Until recently, the company has insisted it had been forced by France's World War II German occupiers to help deport 75,000 French Jews to the gas chambers, and noted that 2,000 of its own rail workers were executed.
But, with SNCF and its main train-builder Alstom seeking work in the United States, the company's chairman Guillaume Pepy earlier this month met in Florida with elected representatives and Jewish community groups to express his regret.
Pepy told them he wished to express "his profound pain and regret for the consequences of acts ... carried out under order".

But this time, according to a copy of his statement issued by SNCF, Pepy appeared to go further.
He quoted a speech made by France's then president Jacques Chirac at a 1995 memorial.
"These dark hours will stain our history forever, and are an insult to our history and tradition.
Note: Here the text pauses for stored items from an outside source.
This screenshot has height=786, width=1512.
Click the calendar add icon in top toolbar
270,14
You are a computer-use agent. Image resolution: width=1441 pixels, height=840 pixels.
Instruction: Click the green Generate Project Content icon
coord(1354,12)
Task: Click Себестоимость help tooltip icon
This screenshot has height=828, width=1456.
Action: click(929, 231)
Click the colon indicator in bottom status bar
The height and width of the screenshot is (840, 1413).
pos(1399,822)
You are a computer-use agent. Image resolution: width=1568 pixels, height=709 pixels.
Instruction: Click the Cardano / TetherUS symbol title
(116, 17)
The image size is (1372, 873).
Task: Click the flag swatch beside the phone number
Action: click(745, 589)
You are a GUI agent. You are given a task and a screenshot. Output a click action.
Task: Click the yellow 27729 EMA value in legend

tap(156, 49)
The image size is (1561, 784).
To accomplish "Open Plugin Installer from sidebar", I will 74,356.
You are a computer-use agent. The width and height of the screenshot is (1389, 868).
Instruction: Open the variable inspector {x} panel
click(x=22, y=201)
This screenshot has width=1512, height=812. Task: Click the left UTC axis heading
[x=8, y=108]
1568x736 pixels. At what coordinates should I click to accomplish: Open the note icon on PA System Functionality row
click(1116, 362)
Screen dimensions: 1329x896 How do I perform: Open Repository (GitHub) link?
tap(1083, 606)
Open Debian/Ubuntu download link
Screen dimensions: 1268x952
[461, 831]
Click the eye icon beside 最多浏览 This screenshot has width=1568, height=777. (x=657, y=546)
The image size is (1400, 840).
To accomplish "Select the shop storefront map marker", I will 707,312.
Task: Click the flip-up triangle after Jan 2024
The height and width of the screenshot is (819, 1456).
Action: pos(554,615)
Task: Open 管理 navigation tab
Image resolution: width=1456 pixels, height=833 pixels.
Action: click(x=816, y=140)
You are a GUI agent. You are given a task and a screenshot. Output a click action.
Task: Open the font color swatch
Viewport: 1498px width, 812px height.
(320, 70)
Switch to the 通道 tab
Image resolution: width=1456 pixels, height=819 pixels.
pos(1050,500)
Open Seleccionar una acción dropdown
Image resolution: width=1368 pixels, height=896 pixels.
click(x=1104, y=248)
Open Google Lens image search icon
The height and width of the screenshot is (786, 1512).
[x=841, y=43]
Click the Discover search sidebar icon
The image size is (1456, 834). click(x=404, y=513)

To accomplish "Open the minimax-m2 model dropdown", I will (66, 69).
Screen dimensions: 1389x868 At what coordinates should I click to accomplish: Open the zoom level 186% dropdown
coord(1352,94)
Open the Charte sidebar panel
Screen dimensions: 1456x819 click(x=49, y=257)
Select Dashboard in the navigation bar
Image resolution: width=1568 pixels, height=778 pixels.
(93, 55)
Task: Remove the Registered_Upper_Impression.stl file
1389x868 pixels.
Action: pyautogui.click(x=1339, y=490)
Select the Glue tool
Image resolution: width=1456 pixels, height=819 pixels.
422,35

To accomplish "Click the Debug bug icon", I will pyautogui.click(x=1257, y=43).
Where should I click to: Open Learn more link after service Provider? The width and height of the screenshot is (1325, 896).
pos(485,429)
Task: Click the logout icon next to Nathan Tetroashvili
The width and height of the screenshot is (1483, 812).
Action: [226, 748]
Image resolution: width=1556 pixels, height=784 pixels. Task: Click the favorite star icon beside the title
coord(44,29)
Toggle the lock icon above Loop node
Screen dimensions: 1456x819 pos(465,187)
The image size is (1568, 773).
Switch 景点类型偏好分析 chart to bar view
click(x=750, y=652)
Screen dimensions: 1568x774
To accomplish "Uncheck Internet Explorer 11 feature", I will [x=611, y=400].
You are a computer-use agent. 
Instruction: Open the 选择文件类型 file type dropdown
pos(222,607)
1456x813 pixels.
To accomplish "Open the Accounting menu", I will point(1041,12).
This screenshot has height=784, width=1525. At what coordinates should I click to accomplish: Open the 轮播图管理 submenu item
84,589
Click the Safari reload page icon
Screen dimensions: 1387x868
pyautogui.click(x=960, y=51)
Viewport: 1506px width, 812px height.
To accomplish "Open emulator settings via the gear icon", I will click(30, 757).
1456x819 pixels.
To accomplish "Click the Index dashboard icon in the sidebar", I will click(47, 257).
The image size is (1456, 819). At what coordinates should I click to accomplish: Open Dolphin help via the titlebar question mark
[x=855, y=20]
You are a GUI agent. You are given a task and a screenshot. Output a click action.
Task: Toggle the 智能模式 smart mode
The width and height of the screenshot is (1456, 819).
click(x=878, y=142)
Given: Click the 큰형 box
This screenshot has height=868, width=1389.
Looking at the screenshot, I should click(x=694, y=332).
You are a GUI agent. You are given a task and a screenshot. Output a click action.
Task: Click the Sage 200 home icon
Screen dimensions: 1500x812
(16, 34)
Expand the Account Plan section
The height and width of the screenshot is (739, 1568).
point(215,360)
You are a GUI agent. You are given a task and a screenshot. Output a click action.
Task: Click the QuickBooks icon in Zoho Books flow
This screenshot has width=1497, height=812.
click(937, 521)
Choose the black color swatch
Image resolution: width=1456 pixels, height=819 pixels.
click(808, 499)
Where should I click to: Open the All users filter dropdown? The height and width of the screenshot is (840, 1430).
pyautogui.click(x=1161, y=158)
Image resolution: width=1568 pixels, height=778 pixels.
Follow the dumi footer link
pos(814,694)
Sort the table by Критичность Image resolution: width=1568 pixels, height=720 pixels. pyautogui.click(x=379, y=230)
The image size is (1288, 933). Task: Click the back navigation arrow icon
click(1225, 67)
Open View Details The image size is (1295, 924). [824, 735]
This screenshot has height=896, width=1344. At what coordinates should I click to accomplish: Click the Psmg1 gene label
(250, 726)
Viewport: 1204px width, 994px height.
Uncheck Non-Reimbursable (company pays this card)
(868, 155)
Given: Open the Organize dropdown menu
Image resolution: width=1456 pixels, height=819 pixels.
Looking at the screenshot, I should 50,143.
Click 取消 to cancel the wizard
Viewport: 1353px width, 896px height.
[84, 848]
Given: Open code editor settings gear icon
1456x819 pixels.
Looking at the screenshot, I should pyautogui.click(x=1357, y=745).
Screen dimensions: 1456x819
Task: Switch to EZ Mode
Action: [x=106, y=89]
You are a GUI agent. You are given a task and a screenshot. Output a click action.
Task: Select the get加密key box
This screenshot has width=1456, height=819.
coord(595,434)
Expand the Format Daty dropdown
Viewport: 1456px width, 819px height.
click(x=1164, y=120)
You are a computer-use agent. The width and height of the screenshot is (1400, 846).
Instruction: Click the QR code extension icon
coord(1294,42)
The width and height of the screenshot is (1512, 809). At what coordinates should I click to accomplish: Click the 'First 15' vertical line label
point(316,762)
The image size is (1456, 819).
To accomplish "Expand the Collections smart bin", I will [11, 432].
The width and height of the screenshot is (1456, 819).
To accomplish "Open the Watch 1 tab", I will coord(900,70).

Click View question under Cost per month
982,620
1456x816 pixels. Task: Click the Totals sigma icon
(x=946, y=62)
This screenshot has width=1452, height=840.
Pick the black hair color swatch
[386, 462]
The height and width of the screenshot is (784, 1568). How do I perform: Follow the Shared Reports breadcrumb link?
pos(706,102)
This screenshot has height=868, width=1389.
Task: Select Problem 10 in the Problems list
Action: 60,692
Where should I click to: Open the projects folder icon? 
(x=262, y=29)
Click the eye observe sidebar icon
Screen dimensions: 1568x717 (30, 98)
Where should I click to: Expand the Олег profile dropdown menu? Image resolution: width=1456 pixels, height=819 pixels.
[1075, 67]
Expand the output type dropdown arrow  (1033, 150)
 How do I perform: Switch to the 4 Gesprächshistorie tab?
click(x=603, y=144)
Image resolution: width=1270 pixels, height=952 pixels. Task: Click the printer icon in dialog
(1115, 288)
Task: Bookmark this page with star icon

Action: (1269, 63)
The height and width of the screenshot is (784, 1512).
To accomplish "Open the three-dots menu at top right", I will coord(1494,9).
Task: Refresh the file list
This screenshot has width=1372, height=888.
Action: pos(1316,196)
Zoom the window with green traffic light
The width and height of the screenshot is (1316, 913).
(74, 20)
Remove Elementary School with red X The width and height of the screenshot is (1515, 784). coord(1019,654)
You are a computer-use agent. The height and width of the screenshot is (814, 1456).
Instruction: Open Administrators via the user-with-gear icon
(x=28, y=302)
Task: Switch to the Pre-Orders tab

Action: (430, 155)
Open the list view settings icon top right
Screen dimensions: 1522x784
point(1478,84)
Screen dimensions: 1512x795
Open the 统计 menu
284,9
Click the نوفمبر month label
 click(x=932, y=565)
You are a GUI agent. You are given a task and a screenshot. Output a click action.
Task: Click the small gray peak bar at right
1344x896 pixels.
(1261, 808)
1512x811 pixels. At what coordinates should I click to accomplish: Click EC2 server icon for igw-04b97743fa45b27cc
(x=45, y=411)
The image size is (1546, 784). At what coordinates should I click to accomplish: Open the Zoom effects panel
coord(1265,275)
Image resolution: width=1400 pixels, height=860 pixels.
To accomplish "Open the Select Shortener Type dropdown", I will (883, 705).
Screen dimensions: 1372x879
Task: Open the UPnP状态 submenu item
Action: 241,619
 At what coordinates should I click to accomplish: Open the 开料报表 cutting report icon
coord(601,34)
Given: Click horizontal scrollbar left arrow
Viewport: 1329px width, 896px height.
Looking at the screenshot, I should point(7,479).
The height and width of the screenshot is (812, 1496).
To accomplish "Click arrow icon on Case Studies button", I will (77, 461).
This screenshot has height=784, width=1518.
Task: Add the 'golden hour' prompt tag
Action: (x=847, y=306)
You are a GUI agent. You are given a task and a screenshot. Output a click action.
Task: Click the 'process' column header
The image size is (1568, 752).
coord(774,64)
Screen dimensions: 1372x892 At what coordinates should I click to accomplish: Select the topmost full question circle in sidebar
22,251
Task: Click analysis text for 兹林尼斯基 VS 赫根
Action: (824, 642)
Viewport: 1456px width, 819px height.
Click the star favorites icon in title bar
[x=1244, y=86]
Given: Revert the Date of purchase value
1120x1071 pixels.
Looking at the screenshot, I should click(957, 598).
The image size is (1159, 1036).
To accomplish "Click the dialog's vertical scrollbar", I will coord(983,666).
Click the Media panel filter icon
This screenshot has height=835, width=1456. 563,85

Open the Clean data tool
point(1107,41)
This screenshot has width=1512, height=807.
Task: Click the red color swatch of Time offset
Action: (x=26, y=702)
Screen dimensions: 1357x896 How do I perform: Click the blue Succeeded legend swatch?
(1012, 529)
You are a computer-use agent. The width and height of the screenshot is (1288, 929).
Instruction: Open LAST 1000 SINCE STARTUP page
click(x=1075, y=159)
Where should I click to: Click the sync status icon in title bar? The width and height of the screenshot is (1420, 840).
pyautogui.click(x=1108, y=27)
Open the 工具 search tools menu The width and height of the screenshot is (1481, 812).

Yes, the criminal insanity of the occupier was seconded by the French, by the French state," Chirac said then.
"As an arm of the French state, SNCF adopts these words as its own and accepts the pain that they reflect for the victims, survivors and their families, who suffered because of our role in the war," Pepy added.
SNCF also has an English-language website, which seeks to explain its role in the Holocaust: http://www.sncfhighspeedrail.com/heritage. SNCF archives were opened to Americans in 1996.
As recently as August, Pepy said that he took concerns over the company's role "very seriously" -- but stuck to the company line that it had been "acting under the Nazi yoke".
But the issue has been taken up by US lawmakers, and with big contracts like that of Florida's proposed Tampa to Orlando high-speed rail line in the balance, SNCF has now apparently decided to go a little further.
Had it not, it might have found itself excluded from the US market.
In California, where SNCF is eyeing another high-speed project, state assemblyman Bob Blumenfield sought to pass a law requiring companies bidding on the contract to reveal their role in prisoner transport between 1942 and 1944. But Governor Arnold Schwarzenegger vetoed the legislation.
Florida's Congressman Ron Klein, another Democrat, has proposed a similar law at the federal level. Neither text mentions SNCF by name, but both clearly target the firm seeking to export France's world class TGV technology.
With deals worth tens of billions of euros (dollars) at stake, former French prime minister Jean-Pierre Raffarin, chairman of the French Senate's Franco-US friendship committee, has sought to defuse the row.
He told his US colleagues that French rail workers had no choice but to collaborate.
Some listeners have been unimpressed however.
"If they want to issue an apology, they should issue an apology directly to the survivors," said Rositta Kenigsberg, executive vice president of the Holocaust Documentation and Education Center in Florida.
"Who are they issuing the apology to?" she asked.
"They are spending so much money coming here, paying a PR campaign, they are talking with everybody except the people directly involved. I don't understand."
Even in France, campaigners for Holocaust remembrance have criticised the timing of these statements.
"It's an obvious step towards establishing historical truth," said Alain Lipietz, a former member of the European parliament who sued SNCF on behalf of four family members hauled to their deaths on board French trains.
"But what's regrettable is the fact that he did what he did in the United States solely to improve his position in a contract negotiation, and not in order to ensure that it doesn't happen again one day," he said.
On the other hand, France's senior human rights official Francois Zimeray has accused protectionist politicians in the United States of exploiting the issue to exclude French products from US markets.
"I encourage SNCF to face up to this page in its history, and to break down any myths," he added, while insisting that France had acted in an exemplary way in terms of Holocaust remembrance and reparations.